The mining sector has been blamed for Australia’s falling productivity but the problem is much wider.
‘PRODUCTIVITY’ is what a workplace, a business or government agency, an industry, a region or a nation ‘gets’ by way of goods and services for what it ‘puts in’, in terms of labour, capital and other factors of production.
Economists (and others) have long recognised that productivity growth is the only sustainable source of improvements in a community’s, or a nation’s, material well-being, and that of its citizens in the long run – and that these improvements can help make possible and sustainable improvements in the non-material aspects of individual, community and national well-being.
In Australia’s case, productivity growth can help us to deal with the challenges of demographic change, to reconcile potential conflicts between environmental constraints on economic growth and widely held aspirations for further improvements to living standards, and to assist in coping with some of the side-effects of the current ‘resources boom’.
Australia’s rate of productivity growth accelerated dramatically during the 1990s, playing a vital role in lifting the nation’s macro-economic performance, and Australian standards of living, during that decade and since.
There has been a no less dramatic deterioration in Australia’s productivity performance during the past decade, with the broadest measure of productivity growth actually having turned negative over the past five years.
The consequences of this reversal for Australia’s economic performance, and for Australians’ material living standards, have been obscured by the substantial income gains generated by the rise in our terms of trade over the same period, and by our success in weathering global shocks.
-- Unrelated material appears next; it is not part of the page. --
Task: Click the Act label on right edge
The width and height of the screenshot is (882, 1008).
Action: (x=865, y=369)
Official explanations of the deterioration in Australia’s productivity performance over the past decade have emphasised the role played by sharp declines in productivity in three sectors of the economy: mining; agriculture; and electricity, gas, water and waste services (which we shall henceforth refer to as ‘utilities’).
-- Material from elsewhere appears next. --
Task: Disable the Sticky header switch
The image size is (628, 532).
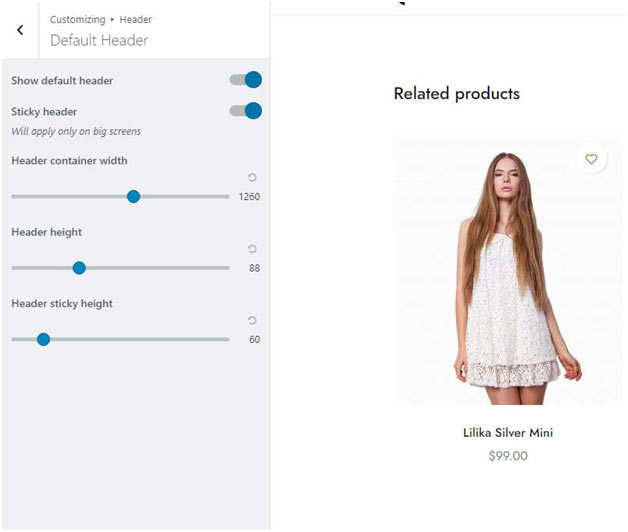Action: [246, 111]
The productivity performance of the mining and utilities sectors looks peculiar, to say the least.
The mining sector has been gearing up for a huge expansion in response to the demand for energy and minerals (particularly those associated with steel-making) from China and India. To this end, hours worked in mining have more than doubled over the past decade, while the real value of the sector’s productive capital stock has increased by almost 80 per cent.
Yet, largely reflecting the long lead times entailed in bringing modern mining projects to full production, the output (gross valued added) of the mining sector has risen by only 37 per cent over this period.
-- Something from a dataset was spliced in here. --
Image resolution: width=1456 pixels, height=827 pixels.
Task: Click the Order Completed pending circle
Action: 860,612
As a result, the level of labour productivity has declined at an average annual rate of 6.2 per cent since 2001-02 (or by 41 per cent in total); while the level of multi-factor productivity has fallen at an average annual rate of 4.5 per cent since peaking in 2000-01 (or by 34 per cent in total). Once these projects reach full production, measured labour and multi-factor productivity should rebound strongly, reversing much of their decline of the past decade.
Similarly, during the past decade, electricity and gas businesses have had to invest heavily in response to continued growth in demand, to replace ageing transmission infrastructure, and to meet government-mandated renewable energy targets. Likewise governments have undertaken significant investments in water infrastructure (including desalination plants in five states), with a view to guaranteeing security of supply in drought conditions. This investment has also adversely affected reported productivity.
While productivity clearly has declined sharply in the mining and utilities sectors during the past decade, these two sectors between them accounted for an average of just 11.3 per cent of GDP, and 13.2 per cent of gross value added in industry.
Although the sharp declines in labour productivity in the mining and utilities sectors have detracted from Australia’s overall productivity performance, there has still been a substantial deterioration in overall labour productivity growth even when these two sectors are excluded.
Our estimates strongly suggest that the slow-down in Australian productivity growth has been more broadly based than has been recognised thus far.
This conclusion also implies that it may be dangerously complacent to assume that the decline in productivity growth over the past decade will be ‘automatically’ reversed at some point during the coming decade.
The country’s poor productivity performance is more likely due to the fading of the effects of previous reforms, and the comparative lack of any new productivity enhancing reforms since the turn of the century.
As the Productivity Commission has concluded, ‘the reforms of the latter part of the 1980s and the 1990s’ were the ‘prime candidate’ for the ‘most likely causes of the surge in productivity’ during the 1990s.
By contrast with the late 1980s and early 1990s, there has been relatively little reform directed at further enhancing competition in Australian product or factor markets.
Specific factors include: the increase in productivity stifling regulation and legislation over the same period; the impact of Australia’s ongoing economic success on the appetite for productivity enhancing change among governments, businesses and voters; the effect of capacity constraints as the Australian economy has approached full employment; and some apparent slippage (relative to other countries) in Australia’s take-up of productivity enhancing technologies.
Australia’s economic prospects beyond the end of the current resources boom will deteriorate significantly (as they did in the 1970s and 1980s) if the decline in our productivity growth performance is not reversed.
Reversing the decline in Australia’s productivity performance calls for a re-invigorated economic reform effort, improvements to education and training, improved governance of infrastructure investment, and a heightened innovation effort.
• This is an edited extract from ‘Australia’s Productivity Challenge’, a report by the Grattan Institute’s Saul Eslake and Marcus Walsh.